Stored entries
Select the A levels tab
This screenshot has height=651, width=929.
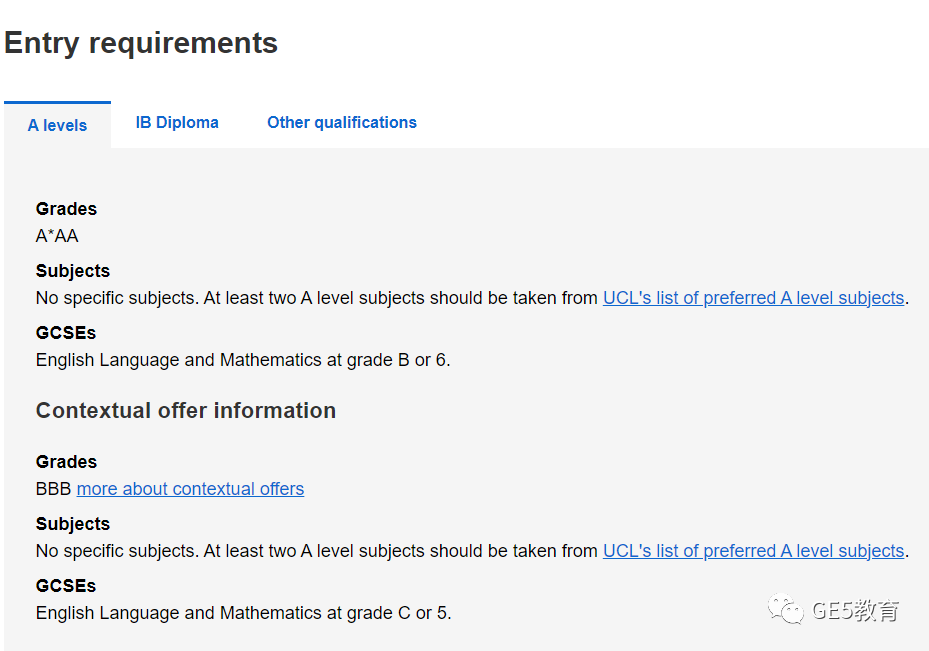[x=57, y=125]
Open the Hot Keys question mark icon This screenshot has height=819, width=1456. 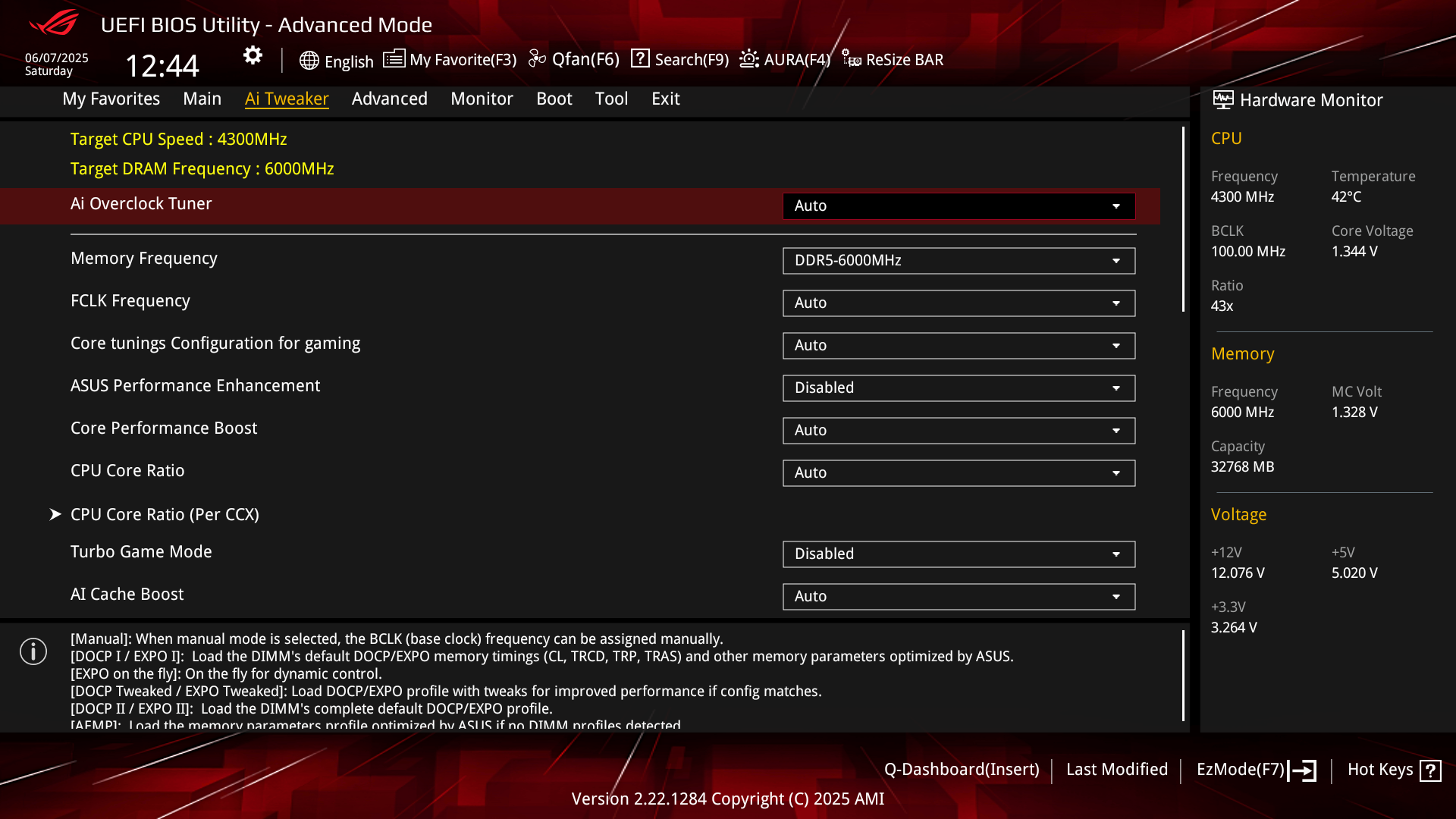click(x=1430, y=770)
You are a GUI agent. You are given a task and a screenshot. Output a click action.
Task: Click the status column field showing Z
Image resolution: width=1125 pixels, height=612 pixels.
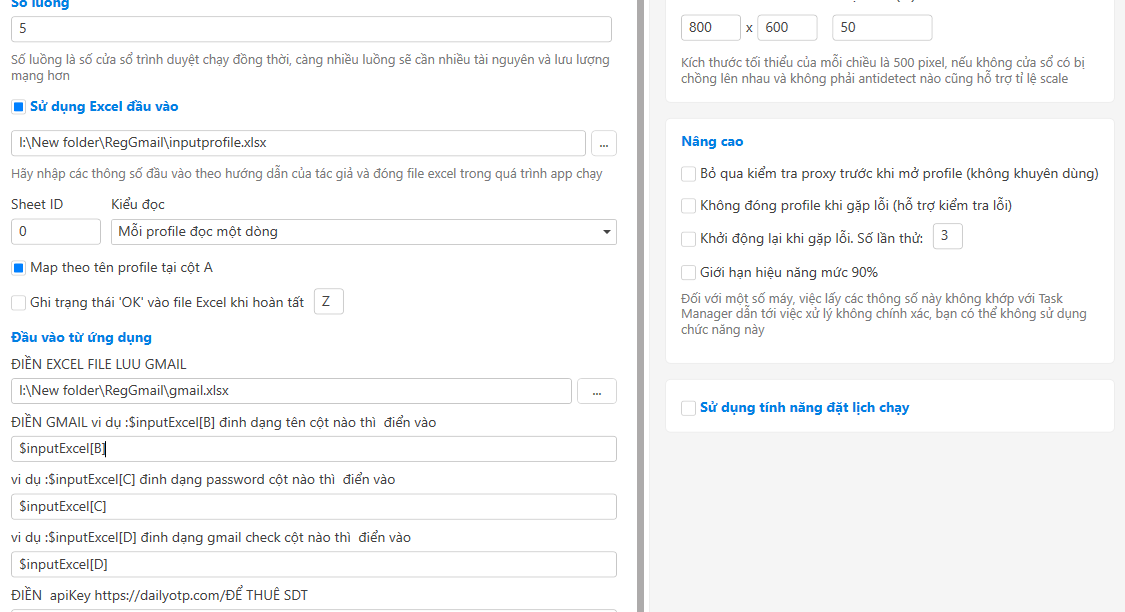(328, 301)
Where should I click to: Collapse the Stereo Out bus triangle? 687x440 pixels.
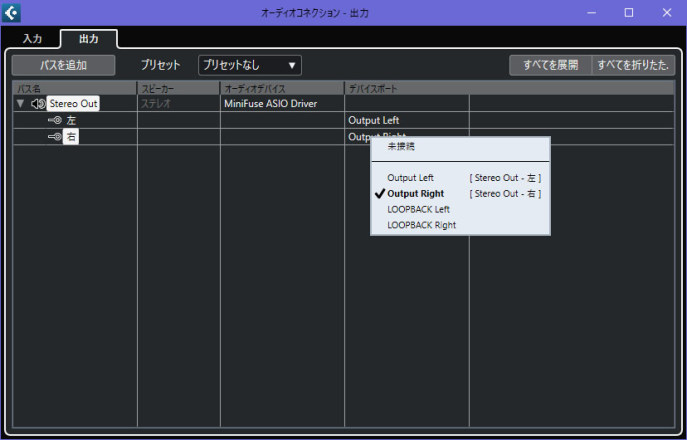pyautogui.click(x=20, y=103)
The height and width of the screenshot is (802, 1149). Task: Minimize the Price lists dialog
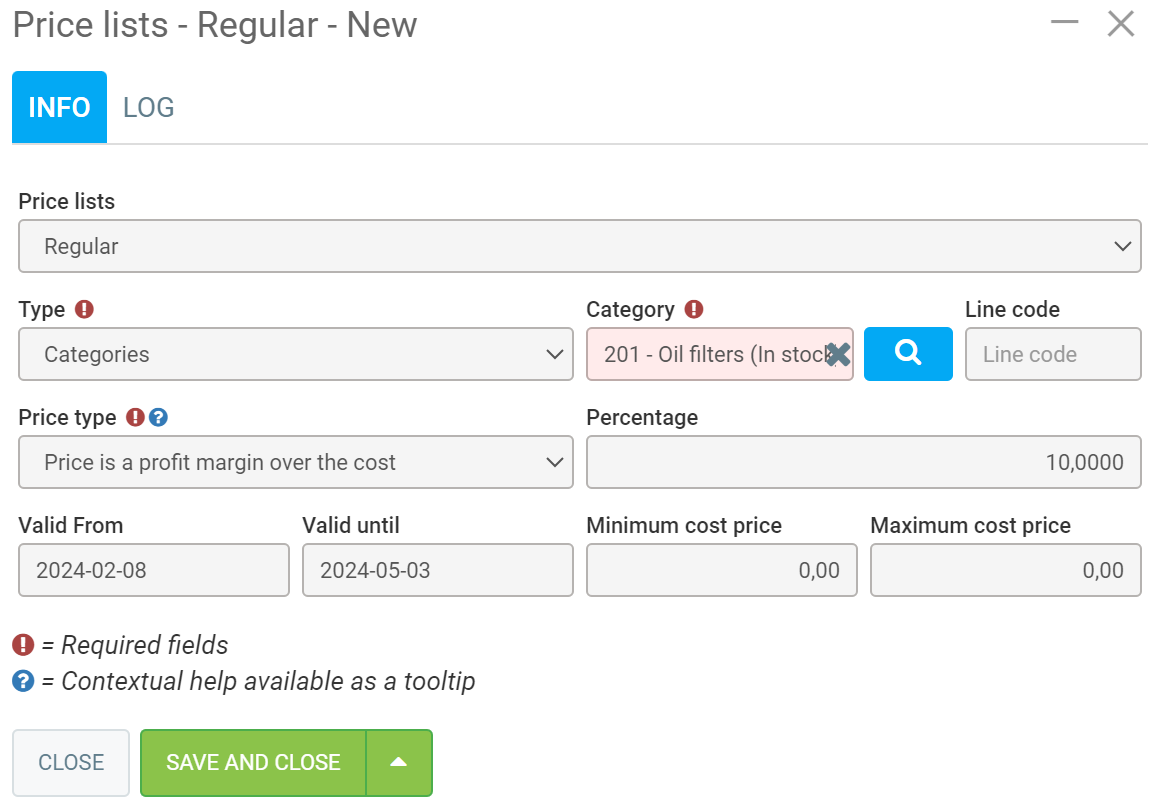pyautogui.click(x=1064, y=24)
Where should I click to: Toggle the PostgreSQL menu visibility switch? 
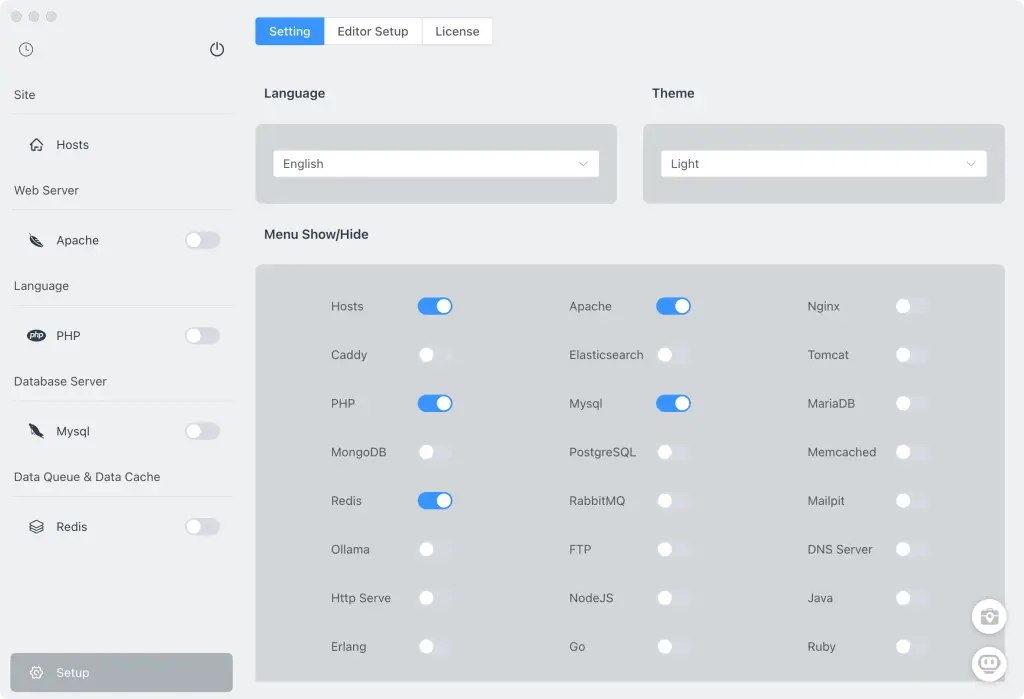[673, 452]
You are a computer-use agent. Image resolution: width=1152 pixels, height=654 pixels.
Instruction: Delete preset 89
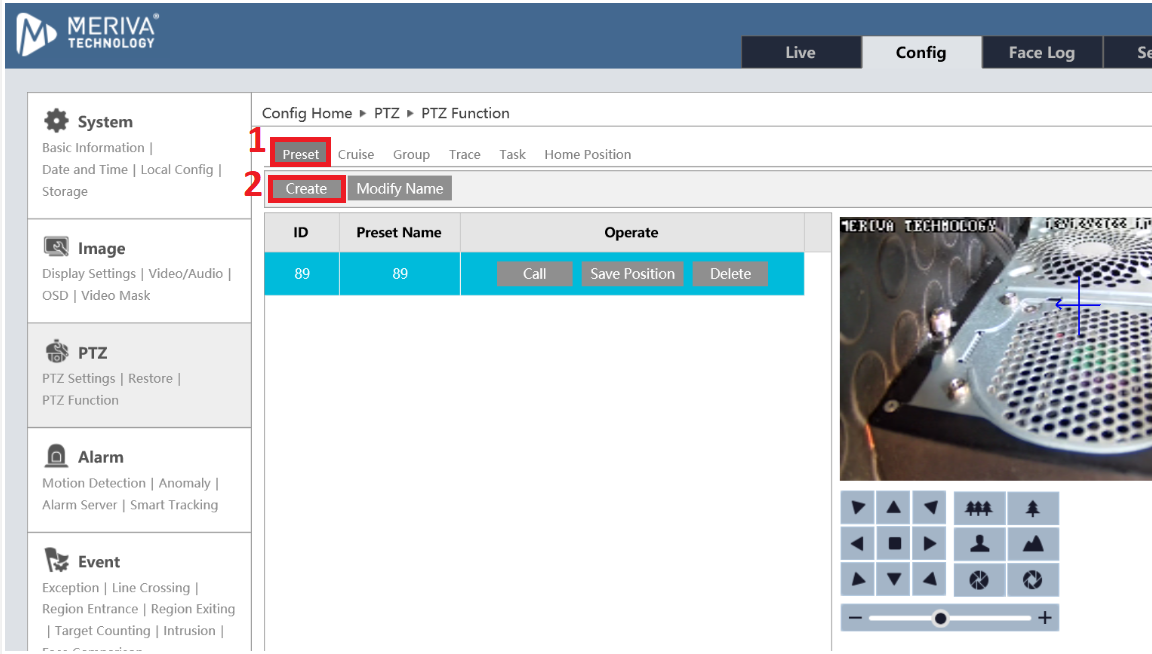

### Your task
Pick out every line in the entries above that contains the word "should", and copy each of those lines in full.

### Response to the task
Where should I click to: Collapse the Stereo Out bus triangle? 687x440 pixels.
Where should I click to: Toggle the PostgreSQL menu visibility switch? 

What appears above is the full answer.